ENGELBERG, Switzerland (Reuters Life!) - Switzerland’s shimmering ski slopes, luxurious hotels, and breathtaking vistas have always come at a price — too high a price for many holidaymakers this year as the Swiss franc reaches peaks of its own.
The country’s strong currency is making mainland Europeans, Brits and Americans, who’d love to cut through the virgin snow of the Swiss Alps, think twice about spending their holidays and hard-earned cash in its ski resorts.
For one skier from Britain, combining a business trip with some sport with an old friend was one way to see how feasible a family holiday would be in Switzerland, which is this week hosting the World Economic Forum in the ski resort of Davos.
“It is lovely here, but it is just too expensive. The strong Swiss franc does take the shine off things,” said London-based tax advisor Bernard Finity after skiing down to the Swiss village of Engelberg, at the foot of the Engelberg-Titlis ski resort, one the largest skiing areas in central Switzerland.
“The currency is just a deal breaker,” said Finity, wrapped up in a black ski outfit, goggles and hat to protect himself from the freezing conditions.
The franc has surged to record levels against the euro, dollar and British pound, making holidays in the Swiss Alps some 10 percent more expensive than a year ago.
A large beer in Engelberg will set you back 6.20 Swiss francs ($6.56), around 4.80 euros compared with 4.50 euros ($6.17) in the Austrian skiing town of St. Anton.
The Swiss government is now looking into ways of easing the pain for Switzerland’s tourism industry as fewer people travel to the Alpine country, while some ski resorts are coming up with their own promotions.

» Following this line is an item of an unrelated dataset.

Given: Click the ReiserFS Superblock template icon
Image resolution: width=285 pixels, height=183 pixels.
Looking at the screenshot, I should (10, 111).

At Engelberg, tourists can take advantage of an offer for a return ticket for the Fueranalp-Engelberg cablecar for only 5 francs on Fridays, instead of the usual 16 francs, while many hotels are offering top deals for guests paying in euros.
The number of guests coming from key European countries such as Germany fell more than 2 percent in the first 11 months of 2010 compared to a year earlier, Veronique Kanel, spokeswoman for tourism body MySwitzerland said.
“We are definitely seeing a negative impact of the strong Swiss franc versus the weak euro,” she said.
“It is difficult to say how things will develop should the euro stay at its current level all year long. What we can probably expect is to see hotel overnight stays overall fall by between 2 and 3 percent for the whole of 2011 compared to 2010 and for the euro countries this drop could be between 3 and 5 percent,” Kanel said.
“The mid-price segment is being hardest hit,” said Jeane Grundmann, who works as a receptionist at a three star hotel in Engelberg, which was eerily quiet on Saturday afternoon.
“Those going for the four or five star hotels are much less affected by the strong Swiss franc,” Grundmann said.
Switzerland, which prides itself on its reputation for producing quality goods, has long catered for high-end markets, helping it to partially offset the impact of the strong franc.
“Clients (in this segment) aren’t so sensitive. That’s true for tourism as well as the pharma sector and machinery-makers who are leaders in their respective areas. That could be one reason the blow’s being a bit softened,” said Jan Poser, Chief Economist at Sarasin in Zurich.
But even resorts which attract the wealthy, such as Zermatt where the car-free village streets are lined with exclusive jewellers and watch boutiques, have noticed a slowdown.
“We have noticed that we have fewer holidaymakers from both abroad and from within Switzerland as places like Austria are of course also cheaper for the Swiss now,” Christen Baumann, chief executive of Zermatt Bergbahnen said.